Update 2 To get the overload for weighted_edge const& to 'service' derived edge types as well apply a little bit of type_trait magic:

http://ideone.com/AqmsL

struct edge {};
struct weighted_edge : edge          { virtual double get_weight() const { return 3.14; } };
struct derived_edge  : weighted_edge { virtual double get_weight() const { return 42; } };

template <typename E, bool is_weighted>
struct edge_weight_impl;

template <typename E>
struct edge_weight_impl<E, false>
{
    typedef int result_type;
    int operator()(const E& e) const { return 1; }
};

template <typename E>
struct edge_weight_impl<E, true>
{
    // typedef decltype(E().weight()) result_type; // c++0x
    typedef double result_type;

    result_type operator()(const E& e) const 
    { 
        return e.get_weight();
    }
};

template <typename E>
    typename edge_weight_impl<E, boost::is_base_of<weighted_edge, E>::value>::result_type 
        get_weight(const E& e)
{
    return edge_weight_impl<E, boost::is_base_of<weighted_edge, E>::value>()(e);
}

int main()
{
    edge e;
    weighted_edge we;
    derived_edge de;

    std::cout << "--- static polymorphism" << std::endl;
    std::cout << "edge:\t"          << get_weight(e) << std::endl;
    std::cout << "weighted_edge:\t" << get_weight(we) << std::endl;
    std::cout << "derived_edge:\t"  << get_weight(de) << std::endl;

    // use some additional enable_if to get rid of this:
    std::cout << "bogus:\t"         << get_weight("bogus") << std::endl;

    std::cout << "\n--- runtime polymorphism" << std::endl;

    edge* ep = &e;
    std::cout << "edge:\t"          << get_weight(*ep) << std::endl;
    weighted_edge* wep = &we;
    std::cout << "weighted_edge:\t" << get_weight(*wep) << std::endl;
    wep = &de;
    std::cout << "bogus:\t"         << get_weight(*wep) << std::endl;
}

Answer 2

Thanks for the response, sehe; I figured out the optimal solution for my problem.
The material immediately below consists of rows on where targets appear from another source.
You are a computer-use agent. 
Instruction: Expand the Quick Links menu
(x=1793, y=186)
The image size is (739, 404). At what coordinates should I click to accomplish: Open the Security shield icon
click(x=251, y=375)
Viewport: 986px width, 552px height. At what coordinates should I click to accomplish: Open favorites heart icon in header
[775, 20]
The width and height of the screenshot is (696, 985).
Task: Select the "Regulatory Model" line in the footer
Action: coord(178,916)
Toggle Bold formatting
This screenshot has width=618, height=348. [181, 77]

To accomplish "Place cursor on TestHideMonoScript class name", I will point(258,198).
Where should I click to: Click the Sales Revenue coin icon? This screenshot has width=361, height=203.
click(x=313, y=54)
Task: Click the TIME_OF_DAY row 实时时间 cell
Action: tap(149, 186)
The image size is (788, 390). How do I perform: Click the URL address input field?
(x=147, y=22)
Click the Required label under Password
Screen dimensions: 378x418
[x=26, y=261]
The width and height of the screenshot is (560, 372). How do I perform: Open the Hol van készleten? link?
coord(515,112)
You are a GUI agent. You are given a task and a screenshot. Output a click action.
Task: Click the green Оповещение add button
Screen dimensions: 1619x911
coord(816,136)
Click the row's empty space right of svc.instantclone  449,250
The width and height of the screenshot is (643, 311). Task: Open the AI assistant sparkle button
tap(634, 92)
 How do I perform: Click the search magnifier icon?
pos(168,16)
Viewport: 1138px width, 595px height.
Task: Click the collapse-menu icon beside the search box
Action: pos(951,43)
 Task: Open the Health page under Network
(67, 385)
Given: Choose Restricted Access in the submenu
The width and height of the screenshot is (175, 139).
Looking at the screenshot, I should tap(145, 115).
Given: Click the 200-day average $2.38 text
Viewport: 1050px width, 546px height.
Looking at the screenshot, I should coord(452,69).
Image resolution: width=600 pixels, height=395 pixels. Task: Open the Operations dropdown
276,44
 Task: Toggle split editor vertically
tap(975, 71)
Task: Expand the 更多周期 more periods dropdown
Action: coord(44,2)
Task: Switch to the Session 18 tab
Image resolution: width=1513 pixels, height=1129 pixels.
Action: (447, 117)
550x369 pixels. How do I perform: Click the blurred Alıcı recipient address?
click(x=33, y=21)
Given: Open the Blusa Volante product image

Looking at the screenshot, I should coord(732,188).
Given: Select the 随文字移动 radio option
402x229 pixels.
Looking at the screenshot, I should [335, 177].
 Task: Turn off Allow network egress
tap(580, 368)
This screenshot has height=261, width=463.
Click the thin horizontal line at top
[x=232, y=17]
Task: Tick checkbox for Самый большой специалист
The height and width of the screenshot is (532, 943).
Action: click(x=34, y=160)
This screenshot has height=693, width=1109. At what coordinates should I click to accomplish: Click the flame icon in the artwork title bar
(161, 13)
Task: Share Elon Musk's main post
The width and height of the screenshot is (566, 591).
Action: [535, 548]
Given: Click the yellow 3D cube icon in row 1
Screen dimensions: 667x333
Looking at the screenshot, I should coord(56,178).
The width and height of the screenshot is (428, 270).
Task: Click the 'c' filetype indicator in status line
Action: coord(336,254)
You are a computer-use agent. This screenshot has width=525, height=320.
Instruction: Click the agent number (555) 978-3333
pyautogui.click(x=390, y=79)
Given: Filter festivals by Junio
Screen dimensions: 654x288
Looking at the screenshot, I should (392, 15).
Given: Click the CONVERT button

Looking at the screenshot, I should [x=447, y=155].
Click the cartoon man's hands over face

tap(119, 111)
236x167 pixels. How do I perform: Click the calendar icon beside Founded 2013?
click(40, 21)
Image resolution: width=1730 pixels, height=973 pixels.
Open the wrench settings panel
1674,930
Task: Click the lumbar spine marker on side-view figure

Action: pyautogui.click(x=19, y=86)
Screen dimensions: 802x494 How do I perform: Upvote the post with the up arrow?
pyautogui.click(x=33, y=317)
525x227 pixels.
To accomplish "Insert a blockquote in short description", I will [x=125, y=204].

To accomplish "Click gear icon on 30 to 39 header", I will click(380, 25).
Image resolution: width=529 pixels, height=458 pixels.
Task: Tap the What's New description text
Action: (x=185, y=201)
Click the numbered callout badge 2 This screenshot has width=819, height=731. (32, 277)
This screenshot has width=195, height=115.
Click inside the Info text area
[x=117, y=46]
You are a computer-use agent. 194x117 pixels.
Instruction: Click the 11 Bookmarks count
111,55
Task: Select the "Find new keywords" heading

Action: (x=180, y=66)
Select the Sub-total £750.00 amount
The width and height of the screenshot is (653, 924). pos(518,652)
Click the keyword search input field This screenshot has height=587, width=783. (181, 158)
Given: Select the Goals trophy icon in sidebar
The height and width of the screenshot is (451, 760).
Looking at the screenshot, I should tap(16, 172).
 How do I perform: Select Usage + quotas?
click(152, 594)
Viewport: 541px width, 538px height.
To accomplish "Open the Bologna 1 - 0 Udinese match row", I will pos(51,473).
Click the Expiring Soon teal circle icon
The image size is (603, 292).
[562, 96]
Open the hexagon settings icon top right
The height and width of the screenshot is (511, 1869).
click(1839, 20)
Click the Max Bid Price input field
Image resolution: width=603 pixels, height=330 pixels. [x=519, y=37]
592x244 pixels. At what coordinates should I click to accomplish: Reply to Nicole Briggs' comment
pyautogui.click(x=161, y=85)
It is to write two functions,

template <class T>
inline T get_weight(edge const & e)
{ return T(1); }

template <class T>
inline T get_weight(weighted_edge const & e)
{ return T(e.weight); }

This way, when I write a shortest-path algorithm it can ask for the weight of either of these two classes or any derived ones, which is important to me because I might want to add properties to the base edge classes later on (like colors, etc.). Hence, when I write

class my_edge : public edge { ... };

my_edge e;

and use get_weight(e) I will get the behavior for the unweighted edge. Templating on the edge type would not help here, because it would not be able to use the prescribed behavior on all classes descending from edge, and distinguishing that from the behavior for weighted_edge.